The National Bureau of Statistics is set to release gross domestic product figures based on 2010 production patterns in Africa’s most populous country, the first time Nigeria has overhauled the data in two decades. A report will be released at a press conference in the capital, Abuja, at about 2 p.m. local time on April 6.
The revision may boost the size of the economy by as much as 60 percent to between $384 billion and $424 billion, according to London-based Renaissance Capital Ltd., lifting Nigeria ahead of South Africa in the World Bank’s global rankings.
“This will make it increasingly hard for companies looking at Africa to overlook Nigeria, especially considering the size of the domestic market and its potential,” Samir Gadio, a strategist at Standard Bank (STAN) Group Ltd. in London, said in an e-mailed response to questions.
The World Bank calculated Nigeria’s GDP at $263 billion in 2012 and South Africa’s at $384 billion. The West African nation’s population of 170 million is more than three times bigger than South Africa’s.
Nigeria is following Ghana and Zambia in recalculating the size of its economy. When Ghana, a West African oil and gold producer, rebased its data in 2010 in a similar exercise, the value of GDP increased by 75 percent to about $31 billion. The economy of Zambia, Africa’s second-largest copper producer, increased by 25 percent to about $24 billion following data revisions in February.
Regardless of the new GDP number, investment in oil-producing Nigeria is constrained by power and infrastructure bottlenecks, corruption and weak governance.

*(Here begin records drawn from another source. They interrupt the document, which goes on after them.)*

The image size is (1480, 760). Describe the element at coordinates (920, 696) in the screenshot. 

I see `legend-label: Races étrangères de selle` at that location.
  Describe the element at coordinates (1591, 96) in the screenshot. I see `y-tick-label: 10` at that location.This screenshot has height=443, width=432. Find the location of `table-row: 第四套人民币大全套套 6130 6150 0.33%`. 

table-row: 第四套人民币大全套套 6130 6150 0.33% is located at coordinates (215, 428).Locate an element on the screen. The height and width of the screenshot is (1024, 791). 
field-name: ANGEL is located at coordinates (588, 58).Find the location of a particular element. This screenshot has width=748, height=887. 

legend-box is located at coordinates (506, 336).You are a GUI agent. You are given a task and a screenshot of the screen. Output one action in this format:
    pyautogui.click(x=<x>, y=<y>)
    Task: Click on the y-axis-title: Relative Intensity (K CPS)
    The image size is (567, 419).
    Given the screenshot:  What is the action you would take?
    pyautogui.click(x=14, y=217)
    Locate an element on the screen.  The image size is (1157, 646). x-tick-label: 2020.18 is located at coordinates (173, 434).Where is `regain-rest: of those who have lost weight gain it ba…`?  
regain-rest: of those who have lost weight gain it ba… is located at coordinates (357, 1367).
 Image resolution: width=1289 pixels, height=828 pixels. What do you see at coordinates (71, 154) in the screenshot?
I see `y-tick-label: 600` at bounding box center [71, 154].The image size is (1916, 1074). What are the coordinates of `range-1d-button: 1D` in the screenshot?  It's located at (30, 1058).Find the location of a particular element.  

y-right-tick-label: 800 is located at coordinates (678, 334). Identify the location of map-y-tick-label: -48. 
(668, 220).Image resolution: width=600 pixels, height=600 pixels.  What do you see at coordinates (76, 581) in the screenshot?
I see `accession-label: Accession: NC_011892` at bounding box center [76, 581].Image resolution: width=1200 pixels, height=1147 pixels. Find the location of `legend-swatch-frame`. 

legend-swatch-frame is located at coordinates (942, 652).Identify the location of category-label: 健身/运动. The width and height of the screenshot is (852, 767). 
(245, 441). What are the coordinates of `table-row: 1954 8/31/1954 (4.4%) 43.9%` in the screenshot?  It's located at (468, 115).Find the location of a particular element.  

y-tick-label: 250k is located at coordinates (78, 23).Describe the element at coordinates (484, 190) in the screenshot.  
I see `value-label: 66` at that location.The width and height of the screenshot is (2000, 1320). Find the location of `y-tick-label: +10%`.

Nigeria’s power supply is less than a 10th of South Africa’s, while the West African nation was ranked at 144 out of 177 countries on Transparency International’s Corruption Perception Index last year.
“Addressing these shortcomings will probably have much more impact on investment than the perception that Nigeria is now a bigger economy,” Gadio said.
The revisions will increase the number of industries measured by the statistics agency to 46 from 33 and give greater weighting to sectors, such as telecommunications, financial services, insurance, real estate and film-making.
The new numbers will probably lower Nigeria’s debt-to-GDP ratio, while reducing the proportion of government revenue to GDP.
“Crucially, what is not always clear is how governments then respond to these new ratios,” David Cowan, an Africa economist at Citigroup Inc. in London, said in an e-mailed response to questions. “Do they think they can borrow a lot more, or do they think the best policy response is to boost tax revenue? The latter is clearly the better policy response.”
The naira has dropped 2.1 percent against the dollar this year and was trading at 163.89 on the interbank market as of 11 a.m. in Lagos, the commercial capital.
Per capita GDP in Nigeria is estimated at $2,666, according to data from the World Bank, compared with $11,255 in South Africa.
The NBS’s most recent poverty survey, published in 2012, shows that 61 percent of Nigerians were living on less than a dollar a day in 2010, up from 52 percent in 2004. In the desert northeast, where Amnesty International estimates at least 1,500 people have been killed this year as security forces battle a Islamist insurgency, poverty rates may be even higher.
Nigeria emerging as the biggest economy in Africa “changes nothing in terms of the challenges facing the economy -- the need to build infrastructure,” Cowan said. “Nigeria will remain a poor country in terms of per capita income, even compared to South Africa.”